Finalmente, Peña busca una mayor cooperación económica con EE. UU., incluyendo ayu­dar a reubicar la manufactura de China en América Latina. ¿Por qué el presidente Biden no recompensaría y aplaudiría estos esfuerzos con una mayor asociación diplomática y ayuda económica?

La respuesta es que la pro­pia ideología de izquierda de la administración Biden hace imposible una política exterior de sentido común. Por años, desde la era Obama, los líderes izquierdistas estadounidenses han recompensado a regíme­nes adversarios y totalitarios con concesiones y visitas diplo­máticas, mientras han repren­dido a gobiernos democráticos amigos por emitir combustibles fósiles y les han dado sermones sobre “derechos” reproductivos y transgenerismo.

Lejos de unificar nuestro hemisferio, esto siembra des­moralización y división. Los líderes de nuestra región me dicen que, desde su punto de vista, un país es mejor recom­pensado si es enemigo de EE. UU. que su aliado. No es así como se aumenta la estabilidad regional. Así es como se permite que los marxistas, los narcotra­ficantes y quienes tienen vín­culos con la trata de personas lleguen al poder.

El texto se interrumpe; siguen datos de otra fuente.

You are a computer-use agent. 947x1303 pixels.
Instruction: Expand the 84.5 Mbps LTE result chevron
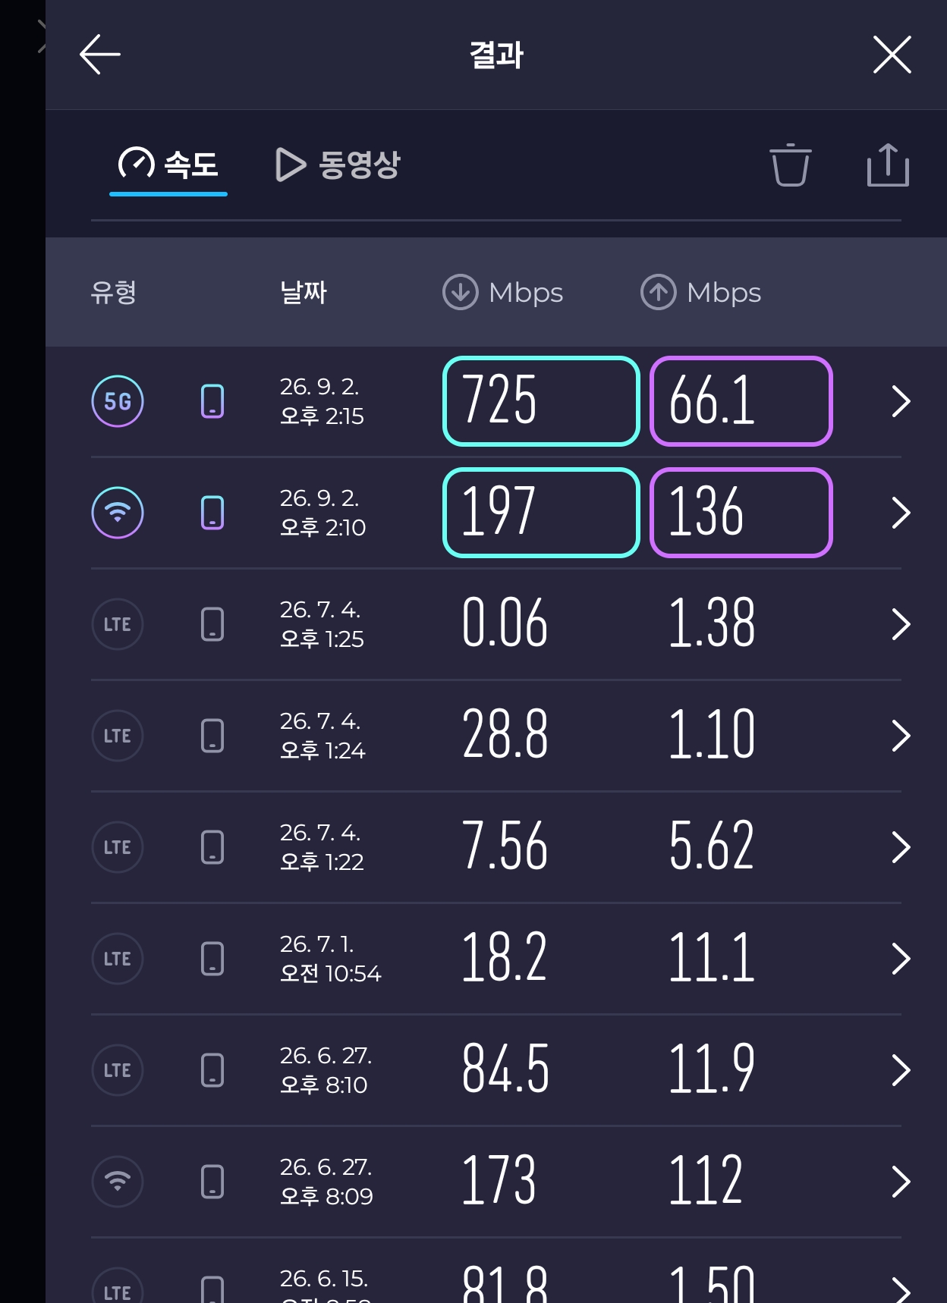click(901, 1070)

Es hora de un cambio de rumbo. El presidente Biden debe comenzar a responsabilizar al creciente bloque de izquierda de Latinoamérica (incluyendo a Petro, Lula de Brasil, Obrador de México y más) por su hosti­lidad hacia EE. UU. Por el con­trario, EE. UU. debe brindar un mayor apoyo al presidente Peña y a otros socios dispues­tos en nuestro hemisferio, como Rodrigo Chávez de Costa Rica y Luis Abinader de la República Dominicana.

Esta es la única forma de evi­tar que el totalitarismo de Irán, China, Rusia, Cuba, Nicaragua y Venezuela se convierta en una fuerza dominante en nuestra región. También es clave para reducir la violencia de las pan­dillas internacionales patroci­nadas por los cárteles y la adic­ción a las drogas, que afectan a millones de estadounidenses cada año.

A menos que la administración Biden adopte este cambio, EE. UU. pronto podría afrontar gra­ves amenazas no solo en Oriente Medio y Europa, sino también en nuestro propio hemisferio. Eso no es algo que ningún presi­dente de EE. UU. quisiera dejar como legado.